Święto Zakochanych...

    W śnie ujrzałem wielki pożar, musieliśmy uciekać z budynku, a to wszystko jak na jawie. Wiatr przenosił ogień, przybyła straż oraz wiele ludzi. Już w realu pojawiły się obrazy telewizyjne z trzęsienia ziemi w Gwatemali, gdzie są ofiary oraz wielka tragedia ludzka.

     Na Mszy świętej poprosiłem Tatę o przyjęcie świętej Hostii w intencji wczorajszej: za wdzięcznych za łaskę powrotu. Popłyną czytania, a w tym czasie wzrok zatrzymał wizerunek Ducha Świętego oraz Pana Jezusa Dobrego Pasterza i Jezusa Miłosiernego.

    Św. Paweł i Piotr (Dz 13,46-49) głosili słowo Boże Żydom, ale ci odrzucali je i sami uznawali siebie "za niegodnych życia wiecznego". Dlatego poszli do pogan. Minęło tyle czasu, a mam takie samo pragnienie, bo "zdrowi nie potrzebują lekarza". Ich i moje zadanie to szerzenie Ewangelii.

     Psalmista też wołał (Ps 117,1-2): "Idźcie i głoście światu Ewangelię". Dzisiaj mamy inne możliwości. Na początku nawrócenia wołałem do Boga Ojca, aby sprawił moje wołanie o Jego Chwale na cały świat.

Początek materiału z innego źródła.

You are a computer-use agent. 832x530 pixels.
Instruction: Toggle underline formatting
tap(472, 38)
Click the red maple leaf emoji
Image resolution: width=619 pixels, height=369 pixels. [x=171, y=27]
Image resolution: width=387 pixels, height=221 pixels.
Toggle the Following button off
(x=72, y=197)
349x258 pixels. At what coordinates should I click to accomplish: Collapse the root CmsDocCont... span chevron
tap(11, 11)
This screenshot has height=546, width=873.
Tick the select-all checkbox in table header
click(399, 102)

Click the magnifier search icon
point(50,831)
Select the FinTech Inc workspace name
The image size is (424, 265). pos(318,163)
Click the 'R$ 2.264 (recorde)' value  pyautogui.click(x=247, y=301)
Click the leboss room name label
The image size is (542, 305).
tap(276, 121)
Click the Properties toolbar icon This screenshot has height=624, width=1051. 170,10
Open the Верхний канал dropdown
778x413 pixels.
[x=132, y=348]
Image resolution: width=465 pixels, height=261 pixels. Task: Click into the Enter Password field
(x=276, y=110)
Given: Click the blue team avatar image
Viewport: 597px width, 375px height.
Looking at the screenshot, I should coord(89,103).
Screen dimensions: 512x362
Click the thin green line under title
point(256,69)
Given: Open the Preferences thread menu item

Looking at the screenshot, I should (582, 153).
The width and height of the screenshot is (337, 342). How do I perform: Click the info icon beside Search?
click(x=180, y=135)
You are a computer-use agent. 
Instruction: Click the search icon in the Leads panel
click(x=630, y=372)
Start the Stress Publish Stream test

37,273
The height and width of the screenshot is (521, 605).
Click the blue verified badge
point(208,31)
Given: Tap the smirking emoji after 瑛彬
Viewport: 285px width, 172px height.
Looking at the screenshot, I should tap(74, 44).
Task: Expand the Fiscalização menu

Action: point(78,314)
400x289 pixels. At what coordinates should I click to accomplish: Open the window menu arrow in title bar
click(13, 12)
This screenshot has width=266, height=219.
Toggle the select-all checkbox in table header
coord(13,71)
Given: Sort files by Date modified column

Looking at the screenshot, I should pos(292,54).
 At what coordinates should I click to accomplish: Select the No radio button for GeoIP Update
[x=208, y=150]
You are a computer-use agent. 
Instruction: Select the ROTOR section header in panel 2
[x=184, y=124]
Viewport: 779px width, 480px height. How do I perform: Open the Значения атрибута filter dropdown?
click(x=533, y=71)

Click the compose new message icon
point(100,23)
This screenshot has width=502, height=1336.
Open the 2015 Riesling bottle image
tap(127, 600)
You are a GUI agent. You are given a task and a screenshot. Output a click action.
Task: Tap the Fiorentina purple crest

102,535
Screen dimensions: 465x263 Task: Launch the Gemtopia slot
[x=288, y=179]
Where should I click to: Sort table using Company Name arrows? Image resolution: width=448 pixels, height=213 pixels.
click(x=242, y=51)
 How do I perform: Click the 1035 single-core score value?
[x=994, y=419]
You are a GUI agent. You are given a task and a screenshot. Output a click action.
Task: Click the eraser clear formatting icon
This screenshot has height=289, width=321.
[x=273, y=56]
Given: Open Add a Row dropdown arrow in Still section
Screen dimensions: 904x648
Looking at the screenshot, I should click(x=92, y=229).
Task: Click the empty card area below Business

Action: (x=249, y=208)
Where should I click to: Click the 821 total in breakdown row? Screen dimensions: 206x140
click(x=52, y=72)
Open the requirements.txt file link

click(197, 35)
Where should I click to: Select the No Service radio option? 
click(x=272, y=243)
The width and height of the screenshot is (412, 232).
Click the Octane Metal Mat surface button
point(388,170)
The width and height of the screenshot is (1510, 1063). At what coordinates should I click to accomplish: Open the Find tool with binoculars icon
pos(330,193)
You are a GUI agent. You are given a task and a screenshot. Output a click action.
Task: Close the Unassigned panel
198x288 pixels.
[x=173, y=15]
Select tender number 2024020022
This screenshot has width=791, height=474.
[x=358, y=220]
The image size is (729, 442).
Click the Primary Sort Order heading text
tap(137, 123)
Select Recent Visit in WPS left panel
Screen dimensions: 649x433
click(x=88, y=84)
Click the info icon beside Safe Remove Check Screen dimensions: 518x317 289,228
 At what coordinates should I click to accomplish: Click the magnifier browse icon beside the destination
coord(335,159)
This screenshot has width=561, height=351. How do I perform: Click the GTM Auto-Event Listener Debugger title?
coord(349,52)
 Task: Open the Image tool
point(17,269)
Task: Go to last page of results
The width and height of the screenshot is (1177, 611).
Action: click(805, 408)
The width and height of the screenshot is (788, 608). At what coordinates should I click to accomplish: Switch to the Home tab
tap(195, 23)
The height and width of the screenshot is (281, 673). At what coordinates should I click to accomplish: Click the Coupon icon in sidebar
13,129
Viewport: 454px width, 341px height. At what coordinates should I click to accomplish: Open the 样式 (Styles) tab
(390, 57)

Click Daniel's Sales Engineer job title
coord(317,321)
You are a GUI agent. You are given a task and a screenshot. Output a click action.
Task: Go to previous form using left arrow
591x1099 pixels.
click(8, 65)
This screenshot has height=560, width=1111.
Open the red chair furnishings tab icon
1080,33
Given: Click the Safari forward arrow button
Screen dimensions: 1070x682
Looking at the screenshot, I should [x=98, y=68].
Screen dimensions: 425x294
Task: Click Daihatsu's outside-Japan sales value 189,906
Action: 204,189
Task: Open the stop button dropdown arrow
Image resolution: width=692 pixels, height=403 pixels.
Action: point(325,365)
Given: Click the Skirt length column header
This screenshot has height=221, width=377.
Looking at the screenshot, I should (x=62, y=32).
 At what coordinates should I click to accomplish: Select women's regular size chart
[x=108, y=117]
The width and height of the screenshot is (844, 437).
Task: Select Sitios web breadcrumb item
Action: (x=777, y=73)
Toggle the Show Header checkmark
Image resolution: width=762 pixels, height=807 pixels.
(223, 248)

Nie wiedziałem wówczas, że będzie internet.

     Właśnie w Ewangelii (Łk 10,1-9) Pan Jezus wyznaczył i rozesłał jeszcze siedemdziesięciu dwóch, aby chodzili wcześniej "do każdego miasta i miejscowości, dokąd sam przyjść zamierzał. Powiedział też do nich: żniwo wprawdzie wielkie, ale robotników mało". Siostra zaśpiewała: "Czego chcesz od nas Panie za Twe hojne dary?"

     Po Eucharystii łzy zalały oczy, a słodycz Boża serce i duszę - stałem się całkowicie powalony w ciele, niezdolny do wyjścia z kościoła. Miałem tylko jedno pragnienie: pozostać w kościele, aby nikt nie podszedł, bo czeka mnie nawał w pracy.

     Dzisiaj jest dzień zakochanych stąd z radia płyną piękne melodie...mam pokazaną miłość i tęsknotę ziemską. Z drugiej serce rozrywała tęskna rozłąka z Bogiem. Jest to wielkie cierpienie, a nasze serce jest zbyt słabe na przeszywające strzały miłosne! Nie wyjaśnię tego normalnego człowiekowi - rozumieją to zakochani!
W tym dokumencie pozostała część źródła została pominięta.